*** Excerpted data ***

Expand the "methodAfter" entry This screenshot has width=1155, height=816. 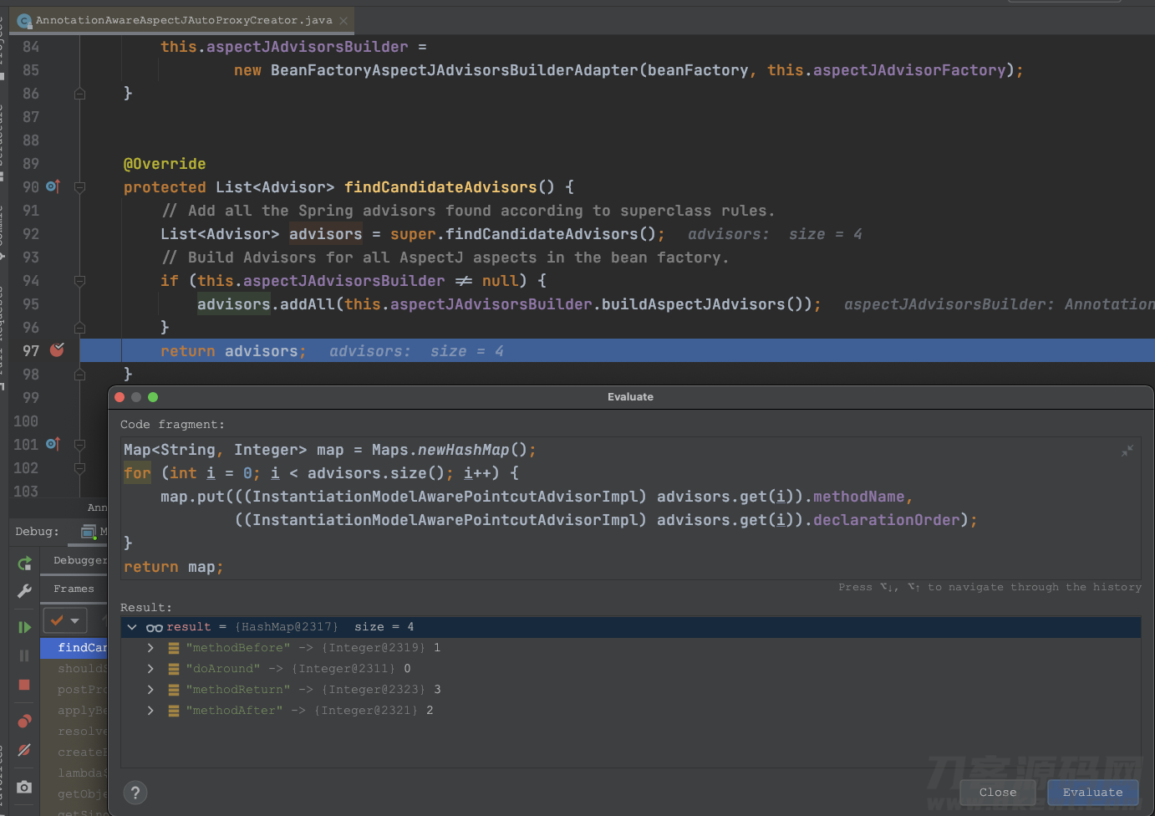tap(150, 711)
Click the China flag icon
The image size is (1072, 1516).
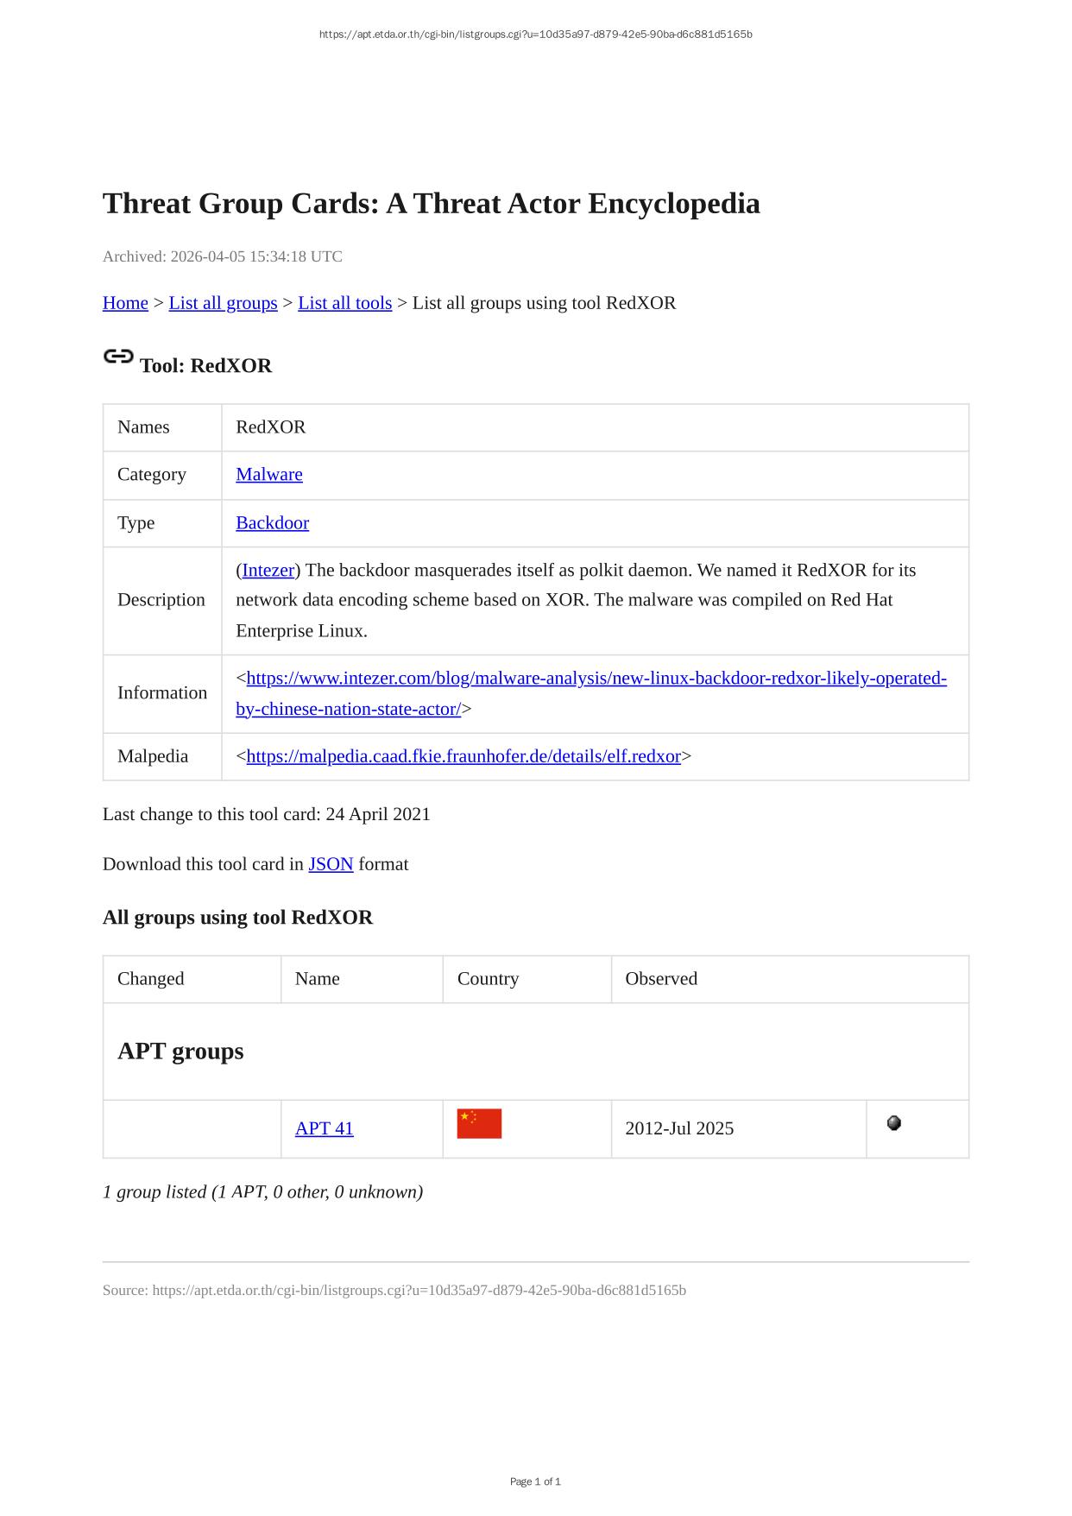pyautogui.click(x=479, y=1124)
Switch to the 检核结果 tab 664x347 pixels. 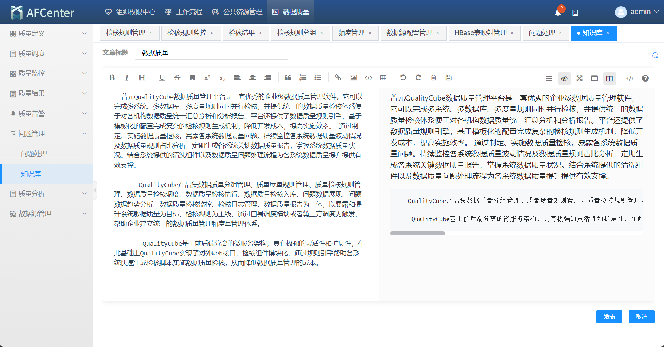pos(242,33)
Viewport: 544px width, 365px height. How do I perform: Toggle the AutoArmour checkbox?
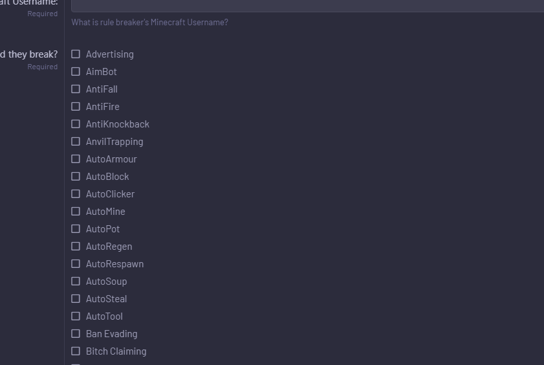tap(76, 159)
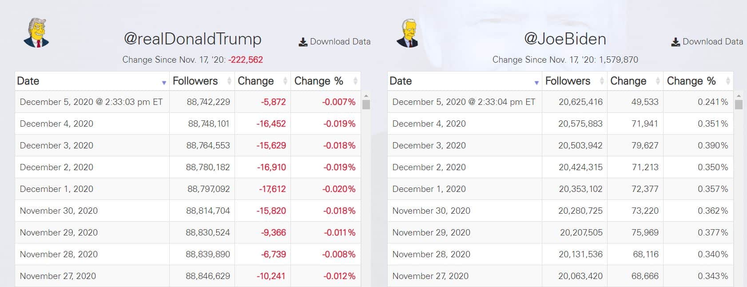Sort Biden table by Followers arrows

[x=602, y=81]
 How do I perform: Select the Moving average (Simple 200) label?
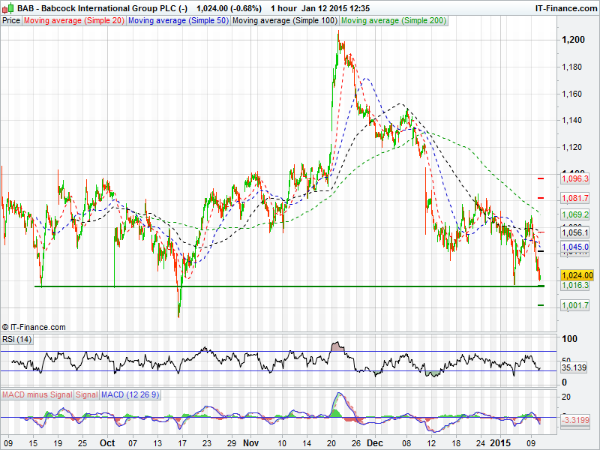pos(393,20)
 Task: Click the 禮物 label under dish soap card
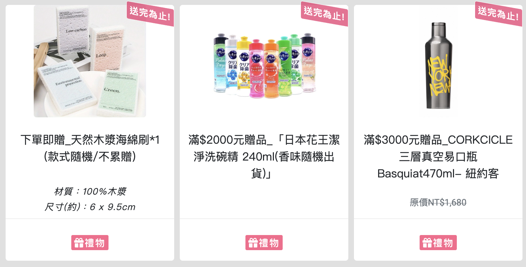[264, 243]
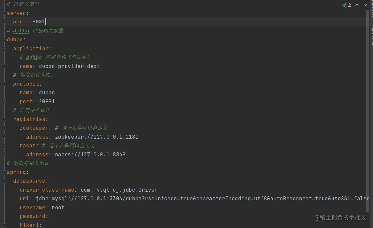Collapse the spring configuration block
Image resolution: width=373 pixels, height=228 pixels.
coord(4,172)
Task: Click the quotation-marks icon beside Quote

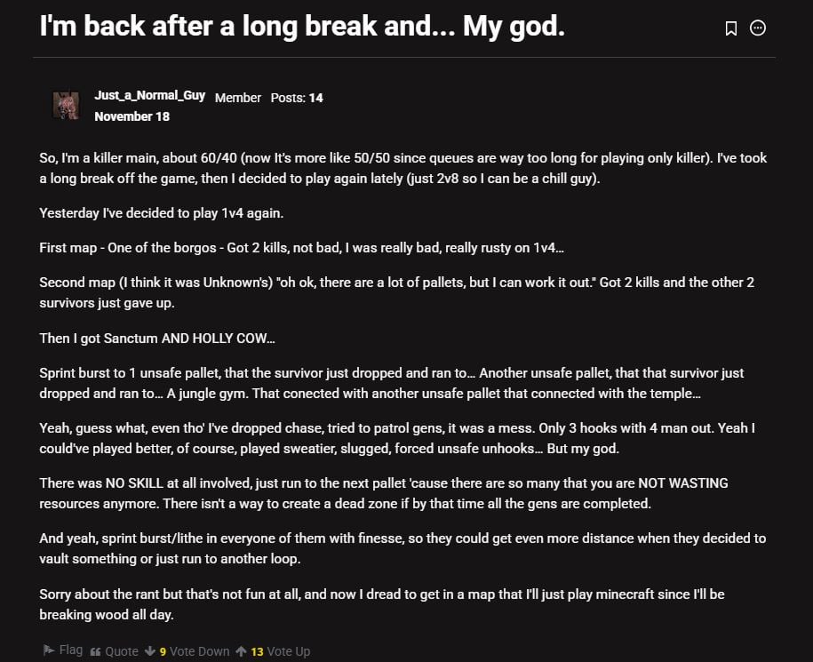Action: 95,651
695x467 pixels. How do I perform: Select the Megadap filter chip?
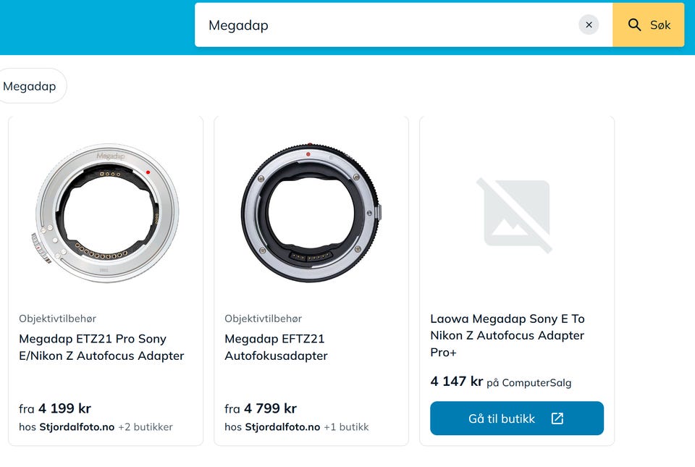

*** End of Excerpted data ***

Assignment => Set down exactly, from the line that contains "Task: Click the quotation-marks" through the last line of the data, each line as it stands, and leave the pictures out.

Response =>
Task: Click the quotation-marks icon beside Quote

Action: 95,651
695x467 pixels. How do I perform: Select the Megadap filter chip?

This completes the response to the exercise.